> Listed entries:
- - - - - - -

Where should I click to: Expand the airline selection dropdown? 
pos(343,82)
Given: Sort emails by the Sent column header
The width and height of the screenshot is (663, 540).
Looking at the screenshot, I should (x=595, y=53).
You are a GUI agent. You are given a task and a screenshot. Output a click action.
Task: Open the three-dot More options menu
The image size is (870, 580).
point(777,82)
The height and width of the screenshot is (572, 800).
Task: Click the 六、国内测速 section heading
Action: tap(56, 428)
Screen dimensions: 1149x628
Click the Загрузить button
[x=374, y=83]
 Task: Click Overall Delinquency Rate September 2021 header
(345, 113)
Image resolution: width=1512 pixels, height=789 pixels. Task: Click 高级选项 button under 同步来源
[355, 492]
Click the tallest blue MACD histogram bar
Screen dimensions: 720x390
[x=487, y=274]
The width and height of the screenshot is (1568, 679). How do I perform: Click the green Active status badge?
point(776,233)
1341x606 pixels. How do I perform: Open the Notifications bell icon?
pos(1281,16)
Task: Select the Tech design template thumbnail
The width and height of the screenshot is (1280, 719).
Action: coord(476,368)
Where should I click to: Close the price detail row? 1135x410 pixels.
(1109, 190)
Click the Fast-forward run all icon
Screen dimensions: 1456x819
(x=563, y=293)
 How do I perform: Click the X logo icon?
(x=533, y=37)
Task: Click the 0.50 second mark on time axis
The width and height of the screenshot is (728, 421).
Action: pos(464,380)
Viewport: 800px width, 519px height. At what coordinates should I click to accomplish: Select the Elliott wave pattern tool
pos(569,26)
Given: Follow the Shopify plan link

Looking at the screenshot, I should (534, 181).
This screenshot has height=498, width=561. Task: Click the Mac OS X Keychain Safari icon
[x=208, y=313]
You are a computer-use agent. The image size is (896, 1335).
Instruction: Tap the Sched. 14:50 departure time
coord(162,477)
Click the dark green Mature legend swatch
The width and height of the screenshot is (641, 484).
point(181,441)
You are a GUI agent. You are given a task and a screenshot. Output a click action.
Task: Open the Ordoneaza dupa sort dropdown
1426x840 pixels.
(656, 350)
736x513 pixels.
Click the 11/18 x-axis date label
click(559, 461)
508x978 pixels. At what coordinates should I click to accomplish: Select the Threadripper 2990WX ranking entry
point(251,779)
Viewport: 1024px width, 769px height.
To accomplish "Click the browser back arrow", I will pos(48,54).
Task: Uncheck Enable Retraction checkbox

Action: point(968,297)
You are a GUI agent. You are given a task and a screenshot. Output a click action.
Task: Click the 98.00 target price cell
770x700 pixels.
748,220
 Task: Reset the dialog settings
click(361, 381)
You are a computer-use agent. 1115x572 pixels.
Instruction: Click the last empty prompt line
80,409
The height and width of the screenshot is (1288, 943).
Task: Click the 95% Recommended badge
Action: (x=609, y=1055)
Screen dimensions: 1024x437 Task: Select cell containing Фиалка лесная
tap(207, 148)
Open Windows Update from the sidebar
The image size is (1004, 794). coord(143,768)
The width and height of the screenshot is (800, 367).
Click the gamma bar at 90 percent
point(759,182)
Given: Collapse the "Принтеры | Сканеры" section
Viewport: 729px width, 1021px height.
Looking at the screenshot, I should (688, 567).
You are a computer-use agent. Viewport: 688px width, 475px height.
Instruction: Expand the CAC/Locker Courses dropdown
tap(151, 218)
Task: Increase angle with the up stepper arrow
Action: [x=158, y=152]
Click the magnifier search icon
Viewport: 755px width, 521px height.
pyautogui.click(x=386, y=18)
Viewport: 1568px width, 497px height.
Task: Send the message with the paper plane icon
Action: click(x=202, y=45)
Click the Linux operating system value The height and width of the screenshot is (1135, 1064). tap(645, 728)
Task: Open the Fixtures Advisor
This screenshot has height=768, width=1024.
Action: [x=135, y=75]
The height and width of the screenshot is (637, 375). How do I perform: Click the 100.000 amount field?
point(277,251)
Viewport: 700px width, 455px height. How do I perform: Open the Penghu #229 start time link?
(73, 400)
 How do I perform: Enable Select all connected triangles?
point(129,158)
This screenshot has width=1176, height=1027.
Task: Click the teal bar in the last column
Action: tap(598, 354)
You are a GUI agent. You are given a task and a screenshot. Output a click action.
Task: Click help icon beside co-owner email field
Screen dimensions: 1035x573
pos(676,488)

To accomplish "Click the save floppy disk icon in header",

- - - - - - -

> Exercise objective: Sift the data above for lines with "computer", then copy each one.

> Solution for this task:
You are a computer-use agent. The image size is (896, 1335).
You are a computer-use agent. 1115x572 pixels.
You are a computer-use agent. Viewport: 688px width, 475px height.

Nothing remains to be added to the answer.